** Instructions for the task **
Only one span of the material below is wanted. Output it exactly, from the line with "Image resolution: width=755" through the line with "Expand the 服务和应用程序 tree node", without any pictures.

** The data **
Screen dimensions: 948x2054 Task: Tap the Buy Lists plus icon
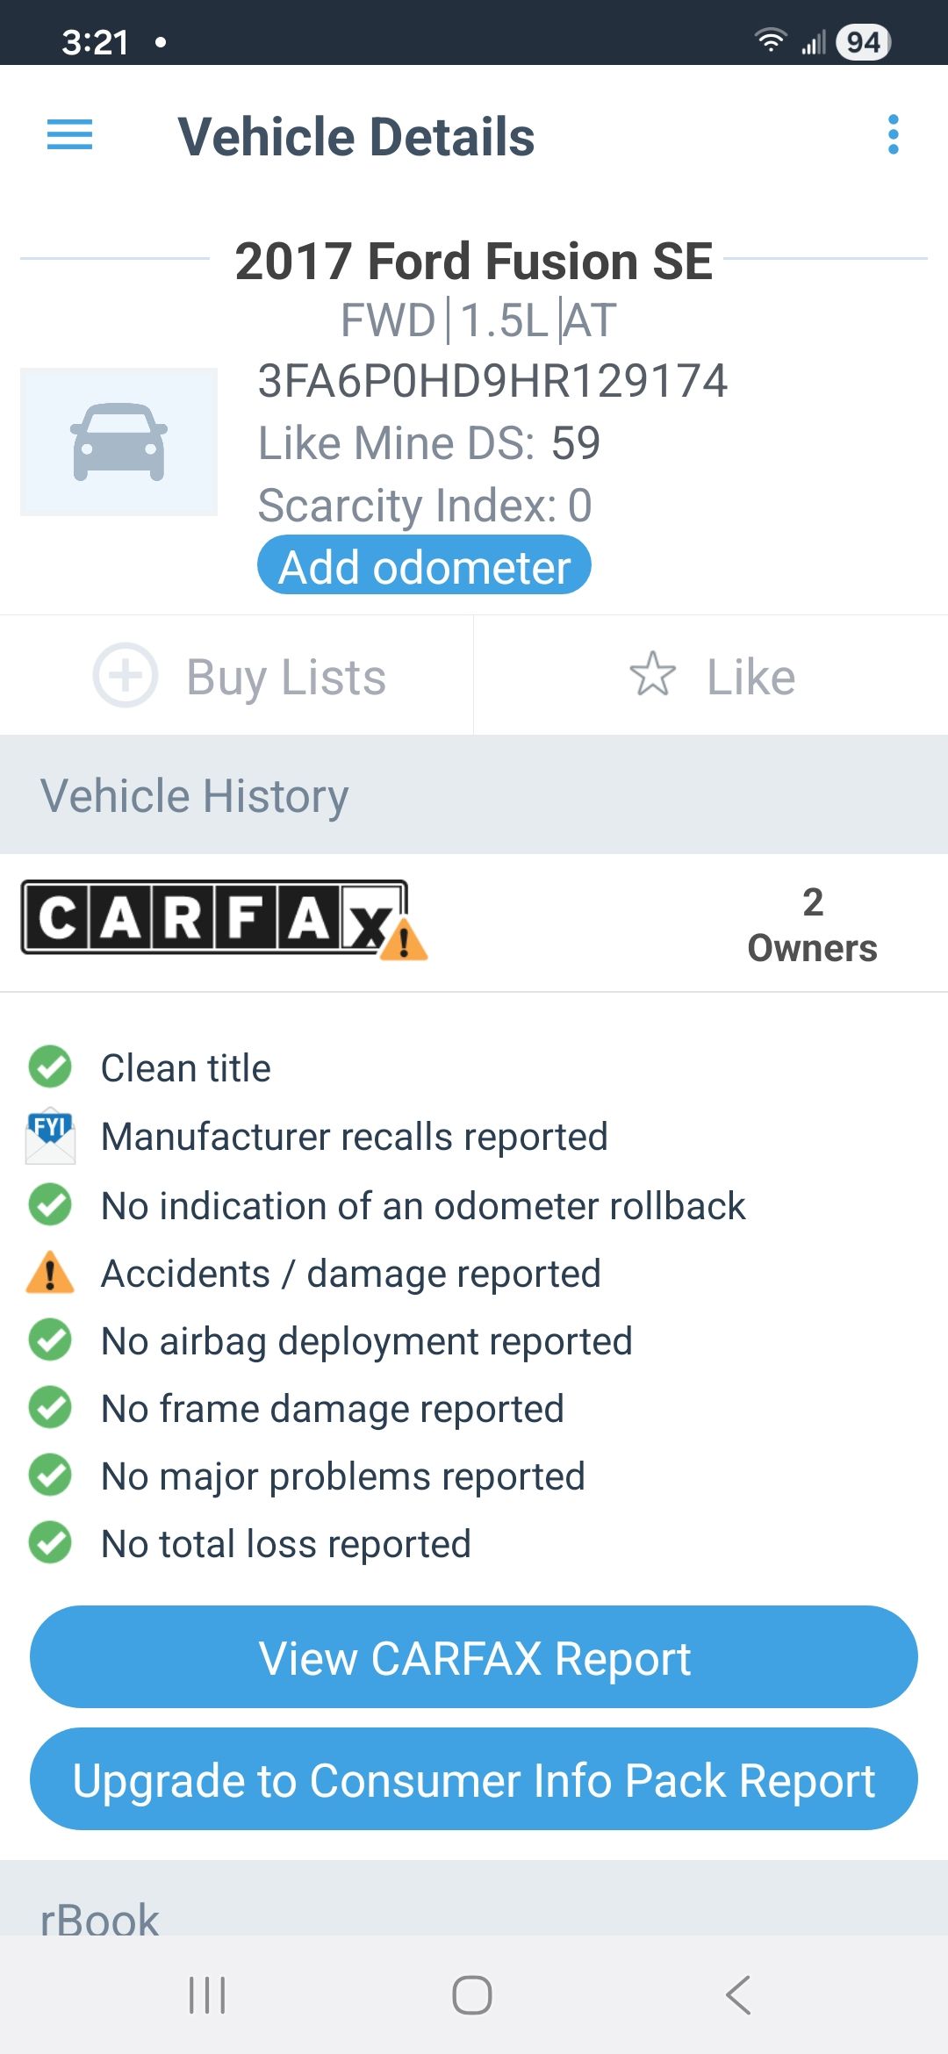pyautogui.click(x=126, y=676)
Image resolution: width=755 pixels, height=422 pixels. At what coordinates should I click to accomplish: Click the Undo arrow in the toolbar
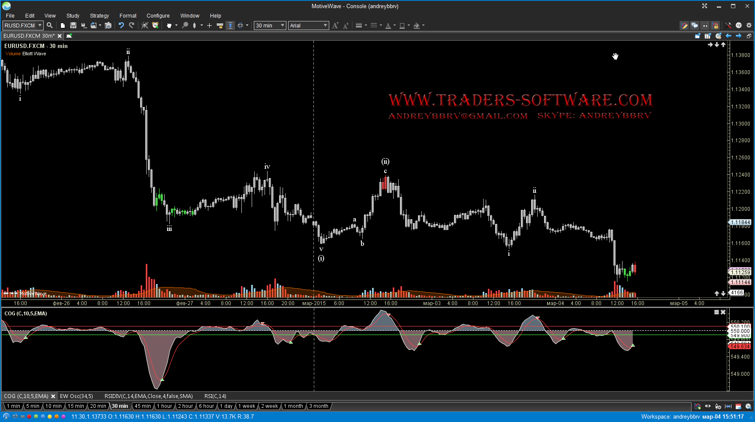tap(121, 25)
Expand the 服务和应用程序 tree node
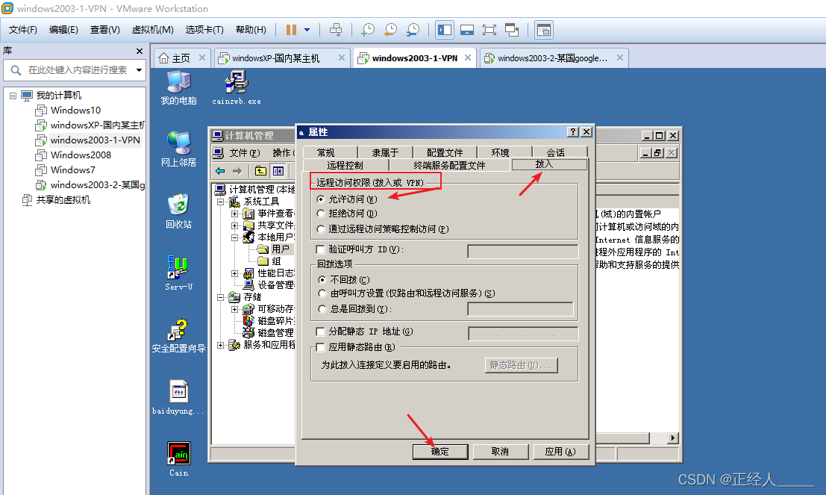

--

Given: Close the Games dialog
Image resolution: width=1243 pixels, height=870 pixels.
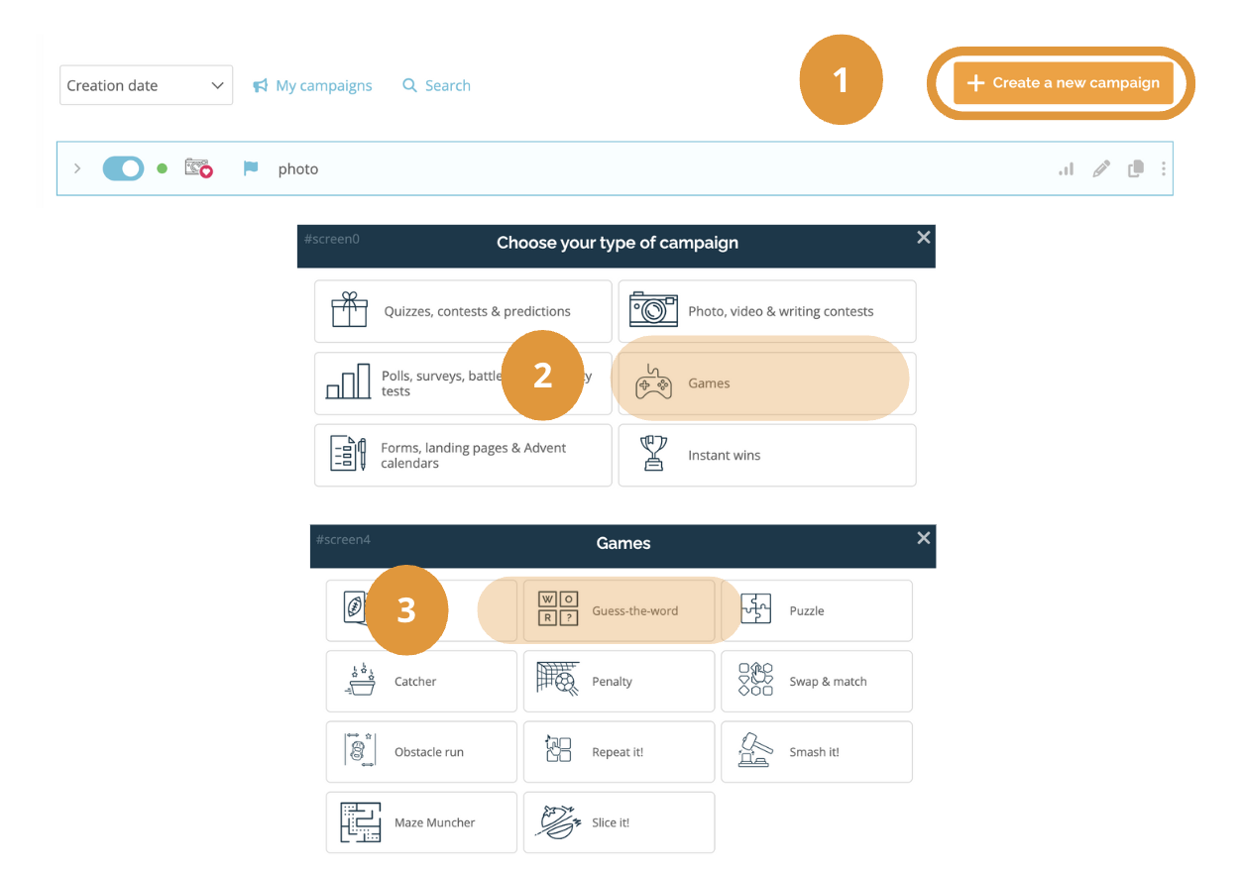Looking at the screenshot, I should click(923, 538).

---

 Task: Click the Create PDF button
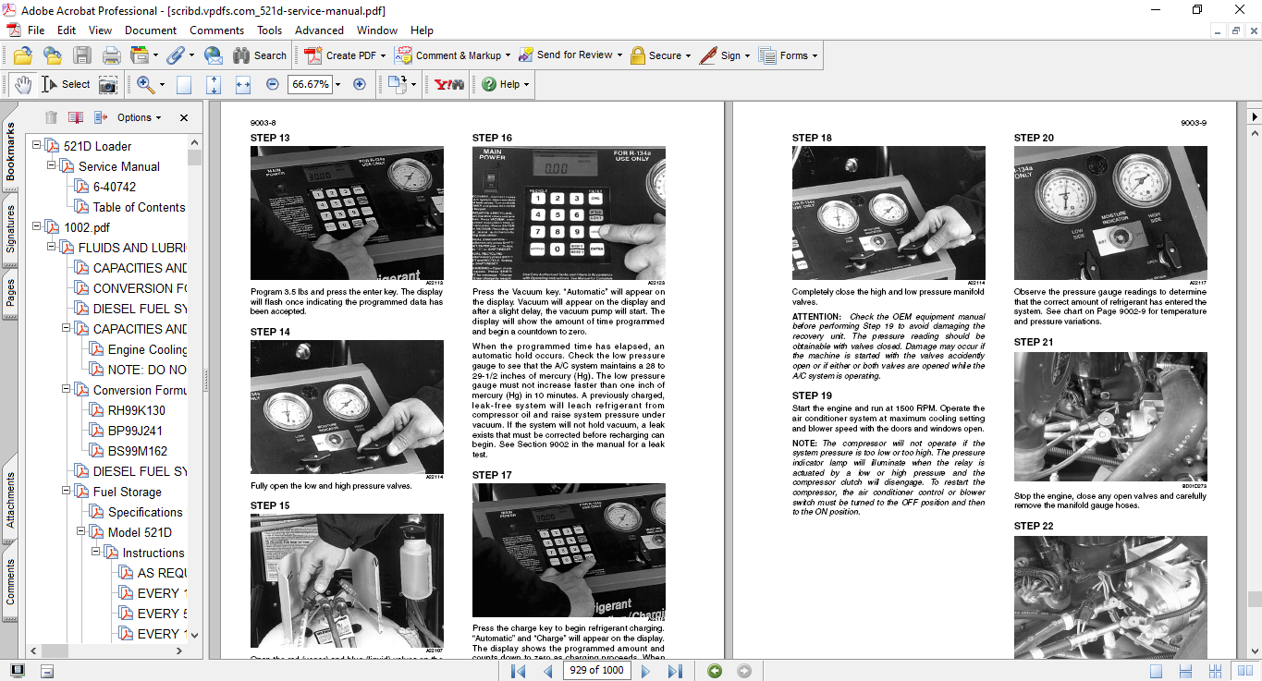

** Answer section **
Image resolution: width=755 pixels, height=422 pixels. At what coordinates should I click to accomplish: Click the Undo arrow in the toolbar
tap(121, 25)
Expand the 服务和应用程序 tree node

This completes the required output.